How to Prevent Self-Limiting Behavior From Limiting your Leadership Potential

How to Prevent Self-Limiting Behavior From Limiting your Leadership Potential

To change behavior in a meaningful, lasting way, we need to uncover and change the belief that drives that behavior. We also need to understand that we cannot go unarmed into the fight with the negative talk that comes from our unconscious mind. We must instead counter that negativity by refocusing our minds on positive thoughts. These lessons are just a few learned from a recent workshop with Umar Hameed—neuroscience guru, Neuro-Linguistic Programming (NLP) performance coach, Jedi Master, and all-around good guy.

After the workshop, I sat down with Umar to talk about NLP and self-limiting behaviors. We also discussed how leaders can use this information to drive culture change. Tune in to my interview with Umar, and visit his website to learn more about him, NLP,  and how his work can help you and your organization.

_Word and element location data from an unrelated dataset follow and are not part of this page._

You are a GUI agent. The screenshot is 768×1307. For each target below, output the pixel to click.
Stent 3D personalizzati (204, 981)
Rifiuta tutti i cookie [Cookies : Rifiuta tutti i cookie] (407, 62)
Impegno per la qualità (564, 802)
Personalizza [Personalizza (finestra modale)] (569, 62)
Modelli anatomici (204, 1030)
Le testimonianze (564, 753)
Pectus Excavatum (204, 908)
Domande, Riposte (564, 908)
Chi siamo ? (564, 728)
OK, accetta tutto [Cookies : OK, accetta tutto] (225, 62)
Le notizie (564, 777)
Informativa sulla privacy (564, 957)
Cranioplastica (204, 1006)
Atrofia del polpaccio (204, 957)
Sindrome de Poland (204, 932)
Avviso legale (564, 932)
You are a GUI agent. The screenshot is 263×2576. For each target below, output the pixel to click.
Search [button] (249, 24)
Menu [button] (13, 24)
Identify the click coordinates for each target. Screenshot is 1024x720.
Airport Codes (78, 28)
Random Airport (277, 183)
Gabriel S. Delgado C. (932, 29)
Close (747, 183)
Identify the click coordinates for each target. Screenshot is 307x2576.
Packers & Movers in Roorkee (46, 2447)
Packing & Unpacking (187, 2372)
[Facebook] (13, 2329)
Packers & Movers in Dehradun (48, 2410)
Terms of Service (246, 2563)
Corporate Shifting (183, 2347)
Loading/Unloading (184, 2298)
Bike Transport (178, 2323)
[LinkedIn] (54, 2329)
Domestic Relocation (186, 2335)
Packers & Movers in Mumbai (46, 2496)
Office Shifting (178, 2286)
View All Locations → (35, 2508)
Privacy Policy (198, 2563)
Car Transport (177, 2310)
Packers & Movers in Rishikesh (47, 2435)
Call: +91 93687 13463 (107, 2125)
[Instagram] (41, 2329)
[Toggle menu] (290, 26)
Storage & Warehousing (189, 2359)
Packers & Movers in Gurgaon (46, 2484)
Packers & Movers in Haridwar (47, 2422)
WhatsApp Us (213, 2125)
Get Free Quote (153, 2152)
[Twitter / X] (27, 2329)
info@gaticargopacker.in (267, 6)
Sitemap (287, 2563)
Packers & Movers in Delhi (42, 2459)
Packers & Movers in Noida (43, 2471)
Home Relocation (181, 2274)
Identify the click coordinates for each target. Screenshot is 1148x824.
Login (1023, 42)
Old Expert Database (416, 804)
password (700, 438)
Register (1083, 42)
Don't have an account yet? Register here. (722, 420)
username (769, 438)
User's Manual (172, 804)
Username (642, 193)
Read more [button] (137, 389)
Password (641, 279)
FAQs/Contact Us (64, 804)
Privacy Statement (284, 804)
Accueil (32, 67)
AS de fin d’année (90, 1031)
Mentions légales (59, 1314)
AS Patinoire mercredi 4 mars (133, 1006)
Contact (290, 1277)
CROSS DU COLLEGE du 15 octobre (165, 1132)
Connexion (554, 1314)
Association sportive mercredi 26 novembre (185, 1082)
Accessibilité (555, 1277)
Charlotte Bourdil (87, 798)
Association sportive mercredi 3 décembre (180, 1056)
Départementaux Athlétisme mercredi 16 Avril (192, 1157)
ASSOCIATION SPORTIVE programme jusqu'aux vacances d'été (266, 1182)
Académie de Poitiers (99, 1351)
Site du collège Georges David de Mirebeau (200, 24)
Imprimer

Finally, drop me a line or post a comment to share a self-limiting belief that you’ve struggled with in your leadership role. How are you moving past it and using that awareness to change your behavior?

TRANSCRIPT

Chad Harvey (00:05): Chad Harvey here with Umar Hameed. Umar, we just finished an excellent session with you on neuro-linguistic programming and neuroscience. What’s the one self-limiting behavior that you see many people struggle with?

Umar Hameed (00:17): Well, it’s common for all. The question is, why is it so difficult for people to change their behavior? They know what they want to change, but they just can’t seem to do it. Well, they’ll go to a workshop and get inspired, and for five minutes or five days, they’ll change that behavior. The reason it’s so difficult is underneath every behavior that counts is a belief in our unconscious that’s like a black hole of gravity that locks that old behavior in place. So, no matter how much you want to change, it just doesn’t change. And if we do get inspired to change, if we don’t address the underlying belief, the gravity of that belief will pull us back into the old way of being.

For leaders, it’s not in the behavior business. As leaders, we need to be in the belief business, because that’s how you get better performance for ourselves, our employees, and that’s how we change our culture. And when we do that, we outpace and we out-think our competition.

Chad Harvey (01:06): Fantastic. I love it. Identify beliefs and drive change. You’re the man.